On Water
The year was 1995, the season was autumn, and I was standing just outside the rear passenger door of my mother’s boxy, black Mazda in the middle of the Sweezy’s department store parking lot in Riverhead, New York. My five year old fingertips clutched the roll-down window in distress, leaving prints that would linger long after the incident and long after the Mazda was a mere memory. I was coughing in such a way that my trachea and larynx and bronchioles seemed to vibrate with pain. I was coughing in such a way that my chest, small even for its age, barely rose and fell. My mom looked into my eyes with horror, distress clearly visible across her own face. “What is wrong?” she cried, tears welling in her eyes. “I don’t know I said,” myself on the verge of tears, gasping for breath.

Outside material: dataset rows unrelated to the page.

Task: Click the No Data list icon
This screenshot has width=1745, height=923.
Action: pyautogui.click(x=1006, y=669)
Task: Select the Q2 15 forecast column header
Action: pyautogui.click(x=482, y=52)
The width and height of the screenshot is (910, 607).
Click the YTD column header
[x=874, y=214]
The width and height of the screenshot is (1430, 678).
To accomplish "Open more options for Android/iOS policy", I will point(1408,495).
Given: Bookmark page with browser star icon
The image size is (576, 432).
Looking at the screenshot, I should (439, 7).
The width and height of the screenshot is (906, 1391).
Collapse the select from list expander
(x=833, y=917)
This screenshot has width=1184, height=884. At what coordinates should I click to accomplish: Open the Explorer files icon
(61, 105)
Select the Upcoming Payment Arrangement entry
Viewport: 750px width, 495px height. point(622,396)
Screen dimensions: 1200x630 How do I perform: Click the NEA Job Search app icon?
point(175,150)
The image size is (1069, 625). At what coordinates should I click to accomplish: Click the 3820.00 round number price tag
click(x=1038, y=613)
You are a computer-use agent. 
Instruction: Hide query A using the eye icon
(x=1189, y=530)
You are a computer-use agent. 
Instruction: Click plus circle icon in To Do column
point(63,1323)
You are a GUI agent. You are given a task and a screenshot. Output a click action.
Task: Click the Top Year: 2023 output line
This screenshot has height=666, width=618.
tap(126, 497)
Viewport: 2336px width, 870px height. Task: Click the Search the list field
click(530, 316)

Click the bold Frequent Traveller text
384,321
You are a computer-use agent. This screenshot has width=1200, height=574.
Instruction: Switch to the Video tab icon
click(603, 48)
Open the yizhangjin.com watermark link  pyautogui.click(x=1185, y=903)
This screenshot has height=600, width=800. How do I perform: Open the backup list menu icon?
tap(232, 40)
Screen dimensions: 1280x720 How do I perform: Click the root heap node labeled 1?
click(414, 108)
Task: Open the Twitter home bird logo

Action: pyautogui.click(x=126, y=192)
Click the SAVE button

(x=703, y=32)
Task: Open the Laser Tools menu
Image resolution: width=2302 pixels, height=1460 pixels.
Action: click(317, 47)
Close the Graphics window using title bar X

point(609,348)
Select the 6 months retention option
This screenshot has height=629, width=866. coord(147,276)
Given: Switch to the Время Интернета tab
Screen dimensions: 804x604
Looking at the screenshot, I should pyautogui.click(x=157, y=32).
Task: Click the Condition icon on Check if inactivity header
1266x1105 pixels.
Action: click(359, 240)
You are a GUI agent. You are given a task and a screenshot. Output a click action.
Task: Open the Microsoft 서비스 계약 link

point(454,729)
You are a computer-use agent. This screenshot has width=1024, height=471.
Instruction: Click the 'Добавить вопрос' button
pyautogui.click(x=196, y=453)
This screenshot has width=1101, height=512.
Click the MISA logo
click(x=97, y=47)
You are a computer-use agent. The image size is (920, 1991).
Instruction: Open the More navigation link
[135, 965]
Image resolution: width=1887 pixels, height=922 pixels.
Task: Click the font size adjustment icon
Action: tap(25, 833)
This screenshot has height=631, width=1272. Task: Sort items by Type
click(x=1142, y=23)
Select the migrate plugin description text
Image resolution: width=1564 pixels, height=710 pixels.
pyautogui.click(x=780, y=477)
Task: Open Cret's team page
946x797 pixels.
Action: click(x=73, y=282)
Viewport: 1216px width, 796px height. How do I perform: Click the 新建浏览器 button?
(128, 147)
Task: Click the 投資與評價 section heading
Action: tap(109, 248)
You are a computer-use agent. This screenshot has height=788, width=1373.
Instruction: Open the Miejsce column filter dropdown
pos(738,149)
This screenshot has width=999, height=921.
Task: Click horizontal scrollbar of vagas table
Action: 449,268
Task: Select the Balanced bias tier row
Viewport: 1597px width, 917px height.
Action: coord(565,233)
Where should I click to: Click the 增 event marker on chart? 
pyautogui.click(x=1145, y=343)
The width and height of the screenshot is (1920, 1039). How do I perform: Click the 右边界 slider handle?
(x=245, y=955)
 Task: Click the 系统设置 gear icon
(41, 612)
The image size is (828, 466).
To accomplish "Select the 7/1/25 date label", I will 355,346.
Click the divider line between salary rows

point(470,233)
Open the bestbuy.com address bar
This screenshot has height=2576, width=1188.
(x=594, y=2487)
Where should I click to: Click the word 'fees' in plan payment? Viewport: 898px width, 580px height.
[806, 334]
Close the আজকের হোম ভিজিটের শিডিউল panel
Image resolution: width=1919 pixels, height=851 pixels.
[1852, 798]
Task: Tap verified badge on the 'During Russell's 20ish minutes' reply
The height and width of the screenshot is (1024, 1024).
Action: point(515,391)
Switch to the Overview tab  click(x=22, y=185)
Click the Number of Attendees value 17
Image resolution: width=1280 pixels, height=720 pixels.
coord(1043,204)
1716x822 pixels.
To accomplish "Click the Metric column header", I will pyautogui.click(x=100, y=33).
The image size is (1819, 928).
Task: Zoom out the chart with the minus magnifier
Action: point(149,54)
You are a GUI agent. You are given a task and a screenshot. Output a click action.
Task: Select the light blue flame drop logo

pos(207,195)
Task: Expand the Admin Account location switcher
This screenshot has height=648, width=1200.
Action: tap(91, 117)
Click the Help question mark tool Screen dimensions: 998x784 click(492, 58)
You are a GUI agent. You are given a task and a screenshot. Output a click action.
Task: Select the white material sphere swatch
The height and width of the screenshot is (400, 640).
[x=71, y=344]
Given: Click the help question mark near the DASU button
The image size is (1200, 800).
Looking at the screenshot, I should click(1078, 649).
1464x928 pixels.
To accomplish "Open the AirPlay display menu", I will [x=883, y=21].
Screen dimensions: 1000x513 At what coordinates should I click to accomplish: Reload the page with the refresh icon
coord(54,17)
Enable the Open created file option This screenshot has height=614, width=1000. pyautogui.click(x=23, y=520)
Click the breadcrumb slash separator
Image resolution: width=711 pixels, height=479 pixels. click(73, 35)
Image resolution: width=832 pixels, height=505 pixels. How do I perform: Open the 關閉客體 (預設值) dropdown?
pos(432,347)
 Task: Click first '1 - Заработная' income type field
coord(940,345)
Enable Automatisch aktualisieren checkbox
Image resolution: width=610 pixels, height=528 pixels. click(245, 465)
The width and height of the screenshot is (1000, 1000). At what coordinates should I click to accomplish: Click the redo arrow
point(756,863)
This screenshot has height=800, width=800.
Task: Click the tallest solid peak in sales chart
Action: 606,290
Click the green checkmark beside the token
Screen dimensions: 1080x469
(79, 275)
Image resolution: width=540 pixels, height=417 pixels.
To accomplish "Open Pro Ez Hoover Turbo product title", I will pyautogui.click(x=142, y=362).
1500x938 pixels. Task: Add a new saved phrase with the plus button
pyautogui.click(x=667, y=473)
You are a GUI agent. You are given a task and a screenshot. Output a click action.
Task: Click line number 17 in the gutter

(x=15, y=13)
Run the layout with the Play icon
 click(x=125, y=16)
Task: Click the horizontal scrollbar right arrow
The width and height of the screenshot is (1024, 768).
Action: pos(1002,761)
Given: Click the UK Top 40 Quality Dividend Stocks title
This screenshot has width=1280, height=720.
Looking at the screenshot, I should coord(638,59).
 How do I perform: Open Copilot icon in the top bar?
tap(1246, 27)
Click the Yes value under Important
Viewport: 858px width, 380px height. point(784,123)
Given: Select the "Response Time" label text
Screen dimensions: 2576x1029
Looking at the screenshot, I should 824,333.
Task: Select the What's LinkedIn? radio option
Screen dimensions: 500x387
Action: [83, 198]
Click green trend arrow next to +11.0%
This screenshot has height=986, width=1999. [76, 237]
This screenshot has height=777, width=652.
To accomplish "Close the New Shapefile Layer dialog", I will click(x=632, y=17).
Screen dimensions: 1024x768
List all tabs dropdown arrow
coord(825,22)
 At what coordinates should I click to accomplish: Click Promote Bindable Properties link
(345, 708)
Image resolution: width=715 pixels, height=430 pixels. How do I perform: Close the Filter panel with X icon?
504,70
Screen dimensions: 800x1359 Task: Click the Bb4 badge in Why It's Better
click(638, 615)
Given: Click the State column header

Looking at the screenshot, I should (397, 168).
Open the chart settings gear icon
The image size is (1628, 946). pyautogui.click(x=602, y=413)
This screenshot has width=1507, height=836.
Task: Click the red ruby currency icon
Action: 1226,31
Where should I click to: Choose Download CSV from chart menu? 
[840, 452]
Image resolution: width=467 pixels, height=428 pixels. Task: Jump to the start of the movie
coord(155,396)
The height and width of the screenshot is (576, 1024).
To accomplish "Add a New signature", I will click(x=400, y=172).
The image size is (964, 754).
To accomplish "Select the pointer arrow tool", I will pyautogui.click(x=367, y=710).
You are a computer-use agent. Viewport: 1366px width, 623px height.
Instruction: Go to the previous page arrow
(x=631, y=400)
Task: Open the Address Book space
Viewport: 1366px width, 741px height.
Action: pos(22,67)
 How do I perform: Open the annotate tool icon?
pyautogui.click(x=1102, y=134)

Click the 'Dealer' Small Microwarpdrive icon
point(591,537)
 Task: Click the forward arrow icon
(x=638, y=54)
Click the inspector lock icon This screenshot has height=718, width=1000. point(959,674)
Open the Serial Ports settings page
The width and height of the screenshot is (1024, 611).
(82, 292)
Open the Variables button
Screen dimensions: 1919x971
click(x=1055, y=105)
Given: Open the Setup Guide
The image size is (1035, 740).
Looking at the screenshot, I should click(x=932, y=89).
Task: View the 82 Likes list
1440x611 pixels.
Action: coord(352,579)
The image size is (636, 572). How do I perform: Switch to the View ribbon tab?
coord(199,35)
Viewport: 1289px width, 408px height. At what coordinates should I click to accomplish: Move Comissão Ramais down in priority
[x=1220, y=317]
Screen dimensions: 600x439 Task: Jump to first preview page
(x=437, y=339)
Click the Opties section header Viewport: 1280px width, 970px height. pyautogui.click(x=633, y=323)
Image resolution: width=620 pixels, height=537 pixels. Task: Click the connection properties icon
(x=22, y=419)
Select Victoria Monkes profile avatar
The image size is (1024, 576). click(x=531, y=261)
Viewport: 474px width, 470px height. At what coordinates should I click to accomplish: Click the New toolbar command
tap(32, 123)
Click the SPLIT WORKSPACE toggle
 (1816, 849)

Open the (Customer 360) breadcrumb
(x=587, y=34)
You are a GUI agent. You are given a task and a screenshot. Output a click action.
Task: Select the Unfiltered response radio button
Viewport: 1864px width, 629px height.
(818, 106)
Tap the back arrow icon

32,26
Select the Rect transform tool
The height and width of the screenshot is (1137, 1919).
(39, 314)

Asthma was what was wrong. In a small doctor’s office adjacent to Saint Joseph’s College in Patchogue, itself adjacent to a Dunkin’ Donuts that I now frequent from time to time, I remember being hooked up to some machine. Whether imagined or real, I remember the doctor telling my parents that I was experiencing a severe asthma attack. Whether imagined or real, I remember the doctor telling my parents that I had a 50% chance of living. Whether imagined or real, I remember laying in my grandmother’s bed when we finally got home, her soft, discernible hands rubbing my back as I lay on my stomach. I asked her if I was going to die. “No,” she cooed. She then sang me to sleep. “Unforgettable, that’s what you are,” she sang in her uneven and lovable trill. “Unforgettable, though near or far.”
A year later, my mother and I moved to what would become my childhood home on the East End of Long Island in a small, charming village called Quogue. I perpetually experienced “Sunday dread” as a child for reasons both known and unknown to me. I remember laying on the kitchen floor on my back, my body adorned in a cloth prison that most call footed pajamas. I phoned the oldest person whose number I knew: my grandmother. “Does life go by fast?” I asked her in a panicked tone. “Well, yes,” she said, honestly. “Oh no!” I cried.
Since that day in the Sweezy’s parking lot and that afternoon in the doctor’s office adjacent to the Dunkin’ Donuts and that night on the floor of my centuries’ old kitchen, I have been acutely aware of my own mortality. This inconvenient truth has followed me for twenty-five years, lurking beyond a corner around which my uninhibited happiness exists, lying just out of arm’s reach.
It wasn’t until years after the parking lot and the doctor’s office and the kitchen floor that I, with the help of others, was able to name this existential dread that plagued me. It was called, interchangeably and often incorrectly, generalized anxiety disorder, panic disorder, depression, and, in my own perception, the burden of being myself.
Even before naming this monster who possessed an audacity such that it did not hide under the bed, but instead pinned me down to the mattress, unrelenting, I knew one remedy to the symptoms that I experienced daily was to drink water. Each night, I’d shuffle to the water cooler in the kitchen and fill a blue wine glass with water, return to my room, and station it on my night stand. More often than not the glass would never be touched and, much to my mother’s rightful annoyance, glass after glass would accumulate in my bedroom, leaving no blue wine glasses for anyone else.
The first time I boarded a plane alone, a traumatic enough experience, I was 13, and I was sure to bring with me two liter bottles of water, just in case the flight attendants decided I wasn’t deserving of such a luxury in that flying metal penitentiary called a Boeing 737. Prior to attending a Juanes concert in Miami with my high school Spanish teacher, I Googled the arena’s regulations regarding what could be brought inside. I found that small water bottles were permitted, so I packed a drawstring backpack full of fifteen of them, never to be touched during the concert. I rarely enter an elevator without a bottle of water, assuming it will surely trap me within its confines, leaving me without a basic necessity for sustained life.
For so long, my need to possess water has plagued me as an annoyance and a sure sign or symptom of some terrifying mental disorder. It wasn’t until recently, with the help of others, that I realized that the frequent perceived threats to my very existence have activated a primal reaction within me, causing me to hold close to what might ensure my continued survival.
For so long I’ve dreaded boarding planes, assuming that if I were to experience some medical catastrophe aboard, no one would care enough about me to come to my aid. For so long I’ve abhorred car rides through desolate areas, assuming I’ll break down and, without the assistance of a kind stranger, surely perish there, on the side of I-95, miles from the Molly Pitcher rest stop, a Shangri-La to my distressed, panicked mind.
I no longer feel shame for this primal reaction. And, concurrently, I no longer feel shame for ensuring my possession of an extra-large Essentia prior to boarding flights or driving to a country getaway in the Catskills.
This is who I am. This is what I need.